▸ Aim 1
In the distributed systems passage, how do the computers communicate with one another?
▸ Aim 2
Please quote the distributed systems passage word for word, starting with "No shared clock: Nodes" and going on through "is itself unreliable.".

Distributed Systems

Definition

A distributed system is a collection of independent computers that appears to its users as a single coherent system. The computers communicate by message passing over a network.

Goals

  • Resource sharing: Access remote hardware/software (files, CPUs, printers)
  • Transparency: Hide distribution from users (location, migration, replication)
  • Openness: Standard interfaces allowing heterogeneous systems to interoperate
  • Scalability: Handle growth in users, data, and geography
  • Fault tolerance: Continue operating despite component failures

Challenges

No shared clock: Nodes have independent clocks that drift. No global “now.”

No shared memory: All communication is via messages. Messages may be delayed, reordered, or lost.

Partial failures: Some nodes can fail while others continue. Detecting failures is itself unreliable.

▸ Rows
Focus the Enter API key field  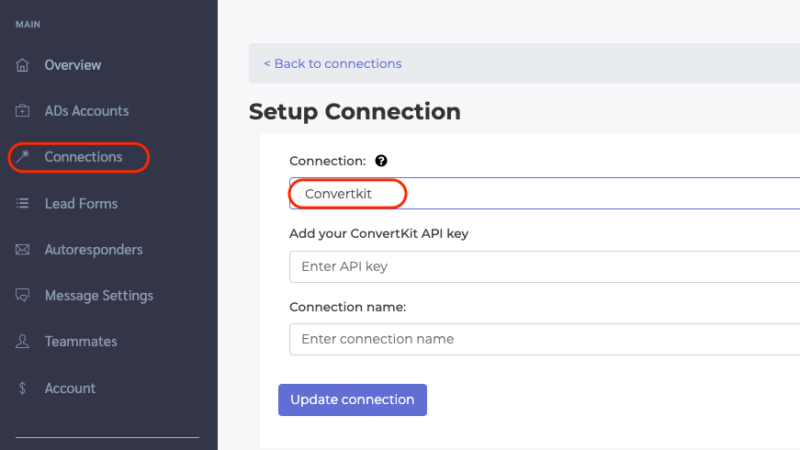coord(544,266)
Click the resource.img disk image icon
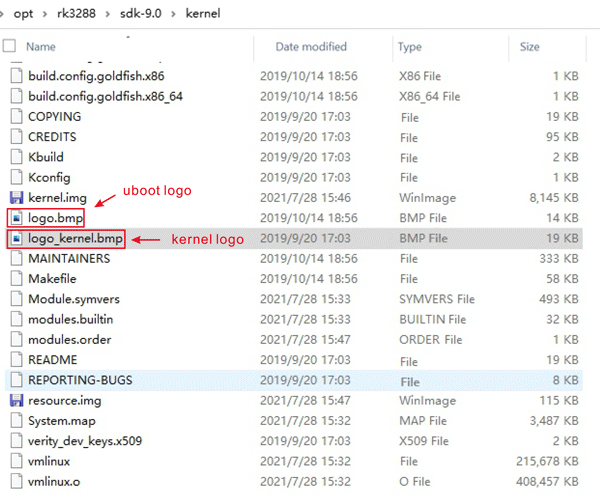The width and height of the screenshot is (600, 501). coord(15,400)
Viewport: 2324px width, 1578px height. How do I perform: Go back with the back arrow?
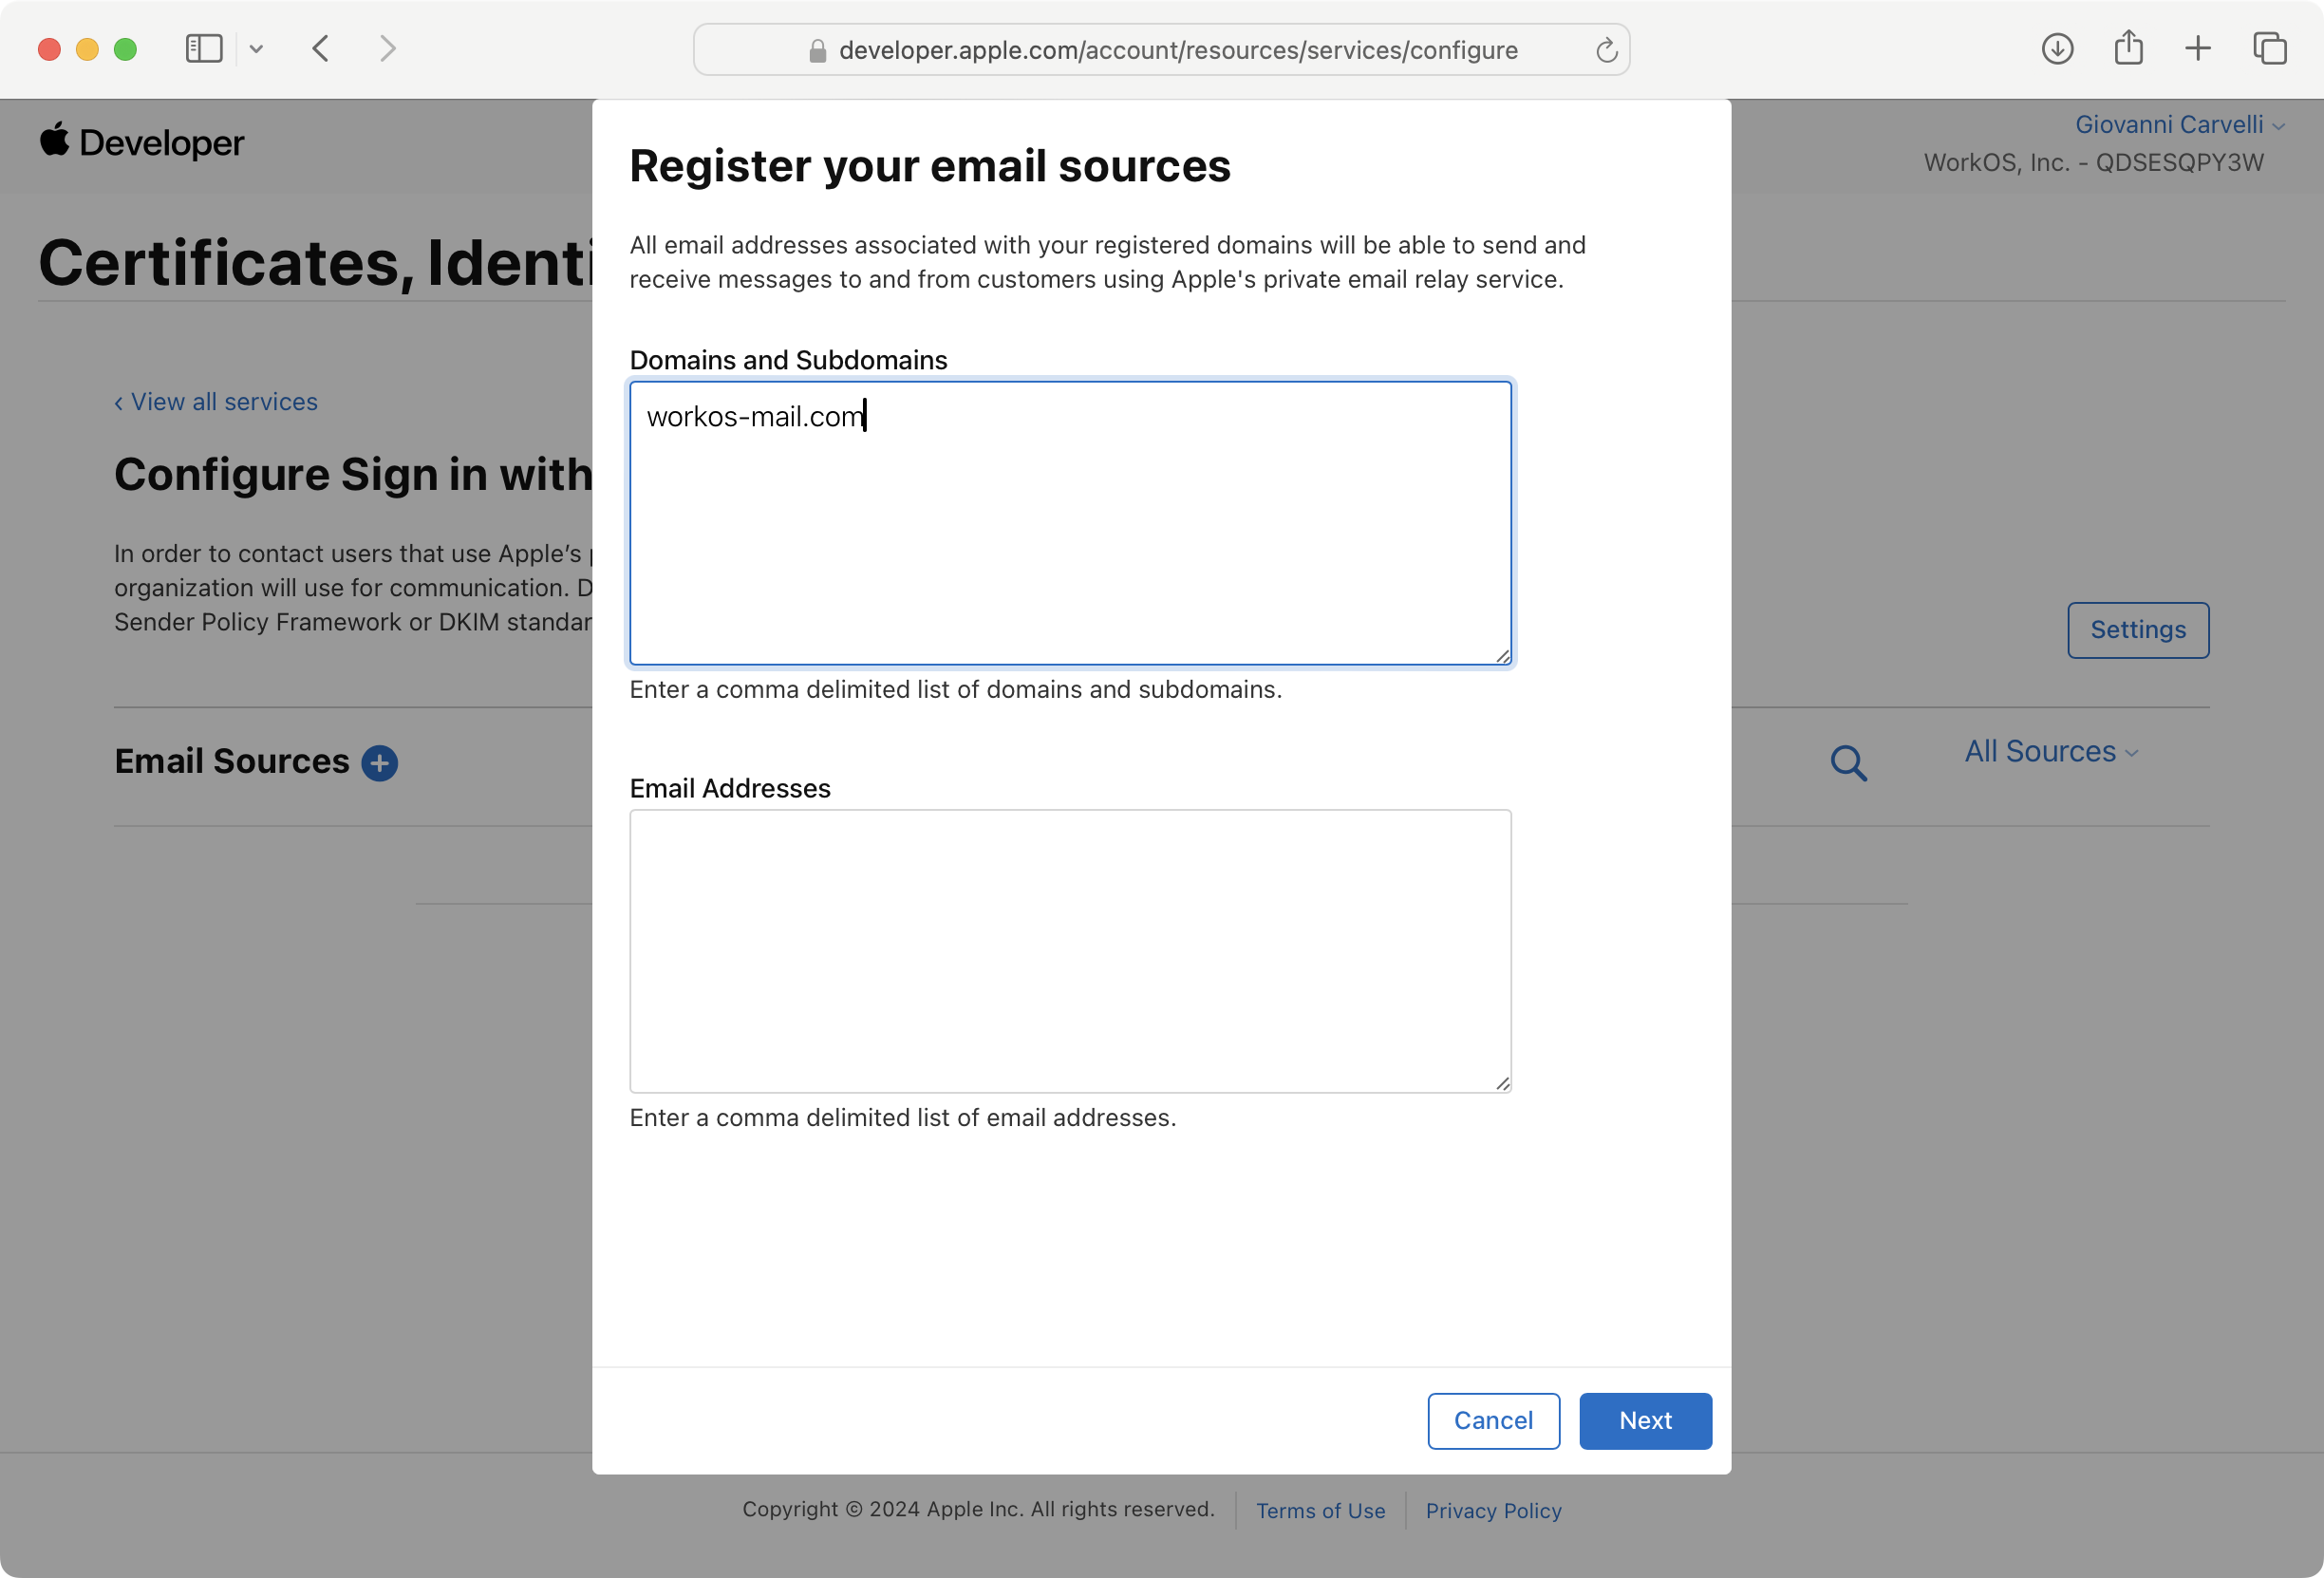pos(321,49)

▸ Correct result 1
By message passing over a network.

▸ Correct result 2
No shared clock: Nodes have independent clocks that drift. No global “now.”

No shared memory: All communication is via messages. Messages may be delayed, reordered, or lost.

Partial failures: Some nodes can fail while others continue. Detecting failures is itself unreliable.